→ **ASSIGNMENT**
Among the entries below, only the lines starting at the one with "Meisterschaften (60, 2300)" and ending at the one with "Sonder- und Anfängerrunde", both included, are to be printed exactly.

→ **THE DATA**
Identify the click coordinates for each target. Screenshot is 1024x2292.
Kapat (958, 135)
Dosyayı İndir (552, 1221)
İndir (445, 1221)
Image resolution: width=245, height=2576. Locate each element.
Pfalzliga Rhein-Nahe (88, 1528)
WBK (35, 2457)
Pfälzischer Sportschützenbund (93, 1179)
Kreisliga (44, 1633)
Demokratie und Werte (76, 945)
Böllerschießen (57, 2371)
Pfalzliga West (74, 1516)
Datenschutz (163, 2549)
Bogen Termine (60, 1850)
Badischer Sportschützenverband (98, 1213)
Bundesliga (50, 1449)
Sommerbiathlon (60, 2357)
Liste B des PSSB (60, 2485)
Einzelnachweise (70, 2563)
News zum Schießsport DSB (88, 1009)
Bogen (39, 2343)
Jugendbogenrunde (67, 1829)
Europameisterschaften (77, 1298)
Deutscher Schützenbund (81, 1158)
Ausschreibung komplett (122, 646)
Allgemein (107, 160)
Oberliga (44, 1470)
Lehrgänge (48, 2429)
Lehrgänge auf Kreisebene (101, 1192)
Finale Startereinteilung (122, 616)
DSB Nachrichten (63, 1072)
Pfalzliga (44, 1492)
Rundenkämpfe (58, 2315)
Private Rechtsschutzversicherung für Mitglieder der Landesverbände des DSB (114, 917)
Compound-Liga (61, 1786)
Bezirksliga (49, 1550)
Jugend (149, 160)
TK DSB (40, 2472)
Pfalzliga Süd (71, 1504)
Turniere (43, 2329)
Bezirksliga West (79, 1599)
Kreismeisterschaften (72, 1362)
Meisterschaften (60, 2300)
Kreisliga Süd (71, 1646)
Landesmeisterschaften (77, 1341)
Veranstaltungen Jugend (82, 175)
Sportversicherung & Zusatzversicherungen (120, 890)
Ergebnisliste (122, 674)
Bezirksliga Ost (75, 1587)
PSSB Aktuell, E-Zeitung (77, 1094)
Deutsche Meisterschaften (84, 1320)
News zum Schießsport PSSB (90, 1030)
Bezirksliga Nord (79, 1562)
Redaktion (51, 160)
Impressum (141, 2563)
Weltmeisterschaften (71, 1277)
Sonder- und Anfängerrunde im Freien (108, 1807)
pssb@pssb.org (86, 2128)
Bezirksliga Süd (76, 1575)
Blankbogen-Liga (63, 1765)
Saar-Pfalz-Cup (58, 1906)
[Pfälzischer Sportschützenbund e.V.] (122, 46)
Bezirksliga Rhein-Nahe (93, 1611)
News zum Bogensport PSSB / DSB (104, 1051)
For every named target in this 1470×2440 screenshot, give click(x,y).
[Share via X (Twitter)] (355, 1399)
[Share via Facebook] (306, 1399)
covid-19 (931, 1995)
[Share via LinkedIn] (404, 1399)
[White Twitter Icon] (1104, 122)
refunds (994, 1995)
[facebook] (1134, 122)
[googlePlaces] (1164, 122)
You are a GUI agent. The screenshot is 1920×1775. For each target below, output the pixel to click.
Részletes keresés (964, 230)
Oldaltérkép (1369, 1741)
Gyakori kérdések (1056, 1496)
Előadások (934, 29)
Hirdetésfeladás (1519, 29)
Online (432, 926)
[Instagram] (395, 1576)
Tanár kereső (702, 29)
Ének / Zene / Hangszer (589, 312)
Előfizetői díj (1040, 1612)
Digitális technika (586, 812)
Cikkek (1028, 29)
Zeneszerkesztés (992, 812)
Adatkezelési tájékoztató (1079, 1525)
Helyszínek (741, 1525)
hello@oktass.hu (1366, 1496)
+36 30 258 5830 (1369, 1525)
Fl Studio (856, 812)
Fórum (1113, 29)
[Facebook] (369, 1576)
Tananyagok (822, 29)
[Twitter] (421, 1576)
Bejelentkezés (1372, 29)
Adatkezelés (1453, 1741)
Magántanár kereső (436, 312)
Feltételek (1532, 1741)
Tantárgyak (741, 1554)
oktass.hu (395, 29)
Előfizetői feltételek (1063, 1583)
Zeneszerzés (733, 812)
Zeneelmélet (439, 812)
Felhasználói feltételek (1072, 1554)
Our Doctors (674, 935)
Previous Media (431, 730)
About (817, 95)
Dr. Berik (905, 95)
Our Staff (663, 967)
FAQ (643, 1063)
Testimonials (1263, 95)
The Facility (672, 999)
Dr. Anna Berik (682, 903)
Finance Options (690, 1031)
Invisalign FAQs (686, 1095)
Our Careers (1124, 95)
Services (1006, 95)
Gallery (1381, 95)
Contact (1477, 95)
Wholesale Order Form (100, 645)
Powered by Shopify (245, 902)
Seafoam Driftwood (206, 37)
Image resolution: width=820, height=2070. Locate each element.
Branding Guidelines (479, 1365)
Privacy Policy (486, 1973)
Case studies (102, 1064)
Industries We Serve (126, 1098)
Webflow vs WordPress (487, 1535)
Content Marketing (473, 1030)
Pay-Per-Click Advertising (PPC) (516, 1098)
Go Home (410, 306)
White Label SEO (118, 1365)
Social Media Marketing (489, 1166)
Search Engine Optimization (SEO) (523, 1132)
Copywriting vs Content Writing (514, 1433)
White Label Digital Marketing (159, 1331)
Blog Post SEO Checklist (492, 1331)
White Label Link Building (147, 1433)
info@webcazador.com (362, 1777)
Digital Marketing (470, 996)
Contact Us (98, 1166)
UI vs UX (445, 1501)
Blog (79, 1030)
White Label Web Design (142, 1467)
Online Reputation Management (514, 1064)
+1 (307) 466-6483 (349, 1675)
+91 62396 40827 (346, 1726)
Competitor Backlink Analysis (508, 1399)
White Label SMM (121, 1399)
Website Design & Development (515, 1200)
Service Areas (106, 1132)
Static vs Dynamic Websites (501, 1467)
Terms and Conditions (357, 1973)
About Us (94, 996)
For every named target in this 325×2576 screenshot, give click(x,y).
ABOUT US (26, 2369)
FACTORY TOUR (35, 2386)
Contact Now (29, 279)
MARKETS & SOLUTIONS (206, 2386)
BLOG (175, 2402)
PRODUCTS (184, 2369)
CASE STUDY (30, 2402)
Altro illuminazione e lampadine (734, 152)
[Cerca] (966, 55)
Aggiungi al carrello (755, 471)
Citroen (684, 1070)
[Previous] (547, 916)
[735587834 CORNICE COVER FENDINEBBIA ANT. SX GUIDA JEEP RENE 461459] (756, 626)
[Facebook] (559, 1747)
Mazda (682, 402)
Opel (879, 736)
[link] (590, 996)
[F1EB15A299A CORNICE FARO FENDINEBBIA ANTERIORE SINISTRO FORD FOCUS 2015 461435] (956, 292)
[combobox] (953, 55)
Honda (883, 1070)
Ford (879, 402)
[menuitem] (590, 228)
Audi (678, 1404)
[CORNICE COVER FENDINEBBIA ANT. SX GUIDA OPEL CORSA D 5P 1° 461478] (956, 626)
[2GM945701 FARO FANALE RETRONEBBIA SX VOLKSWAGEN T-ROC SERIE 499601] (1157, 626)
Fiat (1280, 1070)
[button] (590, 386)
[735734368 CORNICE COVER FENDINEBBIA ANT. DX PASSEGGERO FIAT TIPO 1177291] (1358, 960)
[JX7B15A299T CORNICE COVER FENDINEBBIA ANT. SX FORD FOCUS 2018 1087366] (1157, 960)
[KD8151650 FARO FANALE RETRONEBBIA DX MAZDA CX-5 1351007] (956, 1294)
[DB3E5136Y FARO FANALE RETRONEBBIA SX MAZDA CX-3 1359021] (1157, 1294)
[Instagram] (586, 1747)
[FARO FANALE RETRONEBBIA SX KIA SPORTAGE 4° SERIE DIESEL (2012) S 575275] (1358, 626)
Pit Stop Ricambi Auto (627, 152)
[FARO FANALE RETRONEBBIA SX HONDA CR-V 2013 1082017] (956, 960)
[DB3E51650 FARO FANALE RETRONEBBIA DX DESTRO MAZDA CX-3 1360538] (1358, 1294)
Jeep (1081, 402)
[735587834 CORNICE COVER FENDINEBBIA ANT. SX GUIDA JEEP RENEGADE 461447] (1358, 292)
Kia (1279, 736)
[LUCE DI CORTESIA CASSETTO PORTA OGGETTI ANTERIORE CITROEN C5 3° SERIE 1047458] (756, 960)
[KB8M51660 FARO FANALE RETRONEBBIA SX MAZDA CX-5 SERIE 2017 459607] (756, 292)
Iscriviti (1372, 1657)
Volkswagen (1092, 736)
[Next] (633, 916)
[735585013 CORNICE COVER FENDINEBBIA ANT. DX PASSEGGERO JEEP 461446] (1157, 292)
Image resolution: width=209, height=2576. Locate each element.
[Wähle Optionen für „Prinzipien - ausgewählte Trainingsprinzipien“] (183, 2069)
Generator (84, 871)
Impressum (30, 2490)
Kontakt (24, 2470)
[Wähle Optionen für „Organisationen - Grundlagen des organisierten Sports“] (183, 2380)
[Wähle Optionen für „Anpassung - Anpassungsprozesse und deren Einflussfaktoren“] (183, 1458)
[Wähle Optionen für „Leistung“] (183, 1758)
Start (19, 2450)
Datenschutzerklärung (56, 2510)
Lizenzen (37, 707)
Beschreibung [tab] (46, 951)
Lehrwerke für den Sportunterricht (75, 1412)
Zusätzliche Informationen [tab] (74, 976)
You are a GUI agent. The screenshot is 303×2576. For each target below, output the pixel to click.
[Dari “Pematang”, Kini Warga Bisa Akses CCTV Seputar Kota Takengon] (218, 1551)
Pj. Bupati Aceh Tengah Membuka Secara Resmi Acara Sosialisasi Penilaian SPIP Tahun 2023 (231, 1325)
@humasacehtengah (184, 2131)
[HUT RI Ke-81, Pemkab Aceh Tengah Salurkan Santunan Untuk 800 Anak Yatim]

→ **RESPONSE TO THIS EXERCISE**
Meisterschaften (60, 2300)
Kreisliga Süd (71, 1646)
Landesmeisterschaften (77, 1341)
Veranstaltungen Jugend (82, 175)
Sportversicherung & Zusatzversicherungen (120, 890)
Ergebnisliste (122, 674)
Bezirksliga Ost (75, 1587)
PSSB Aktuell, E-Zeitung (77, 1094)
Deutsche Meisterschaften (84, 1320)
News zum Schießsport PSSB (90, 1030)
Bezirksliga Nord (79, 1562)
Redaktion (51, 160)
Impressum (141, 2563)
Weltmeisterschaften (71, 1277)
Sonder- und Anfängerrunde im Freien (108, 1807)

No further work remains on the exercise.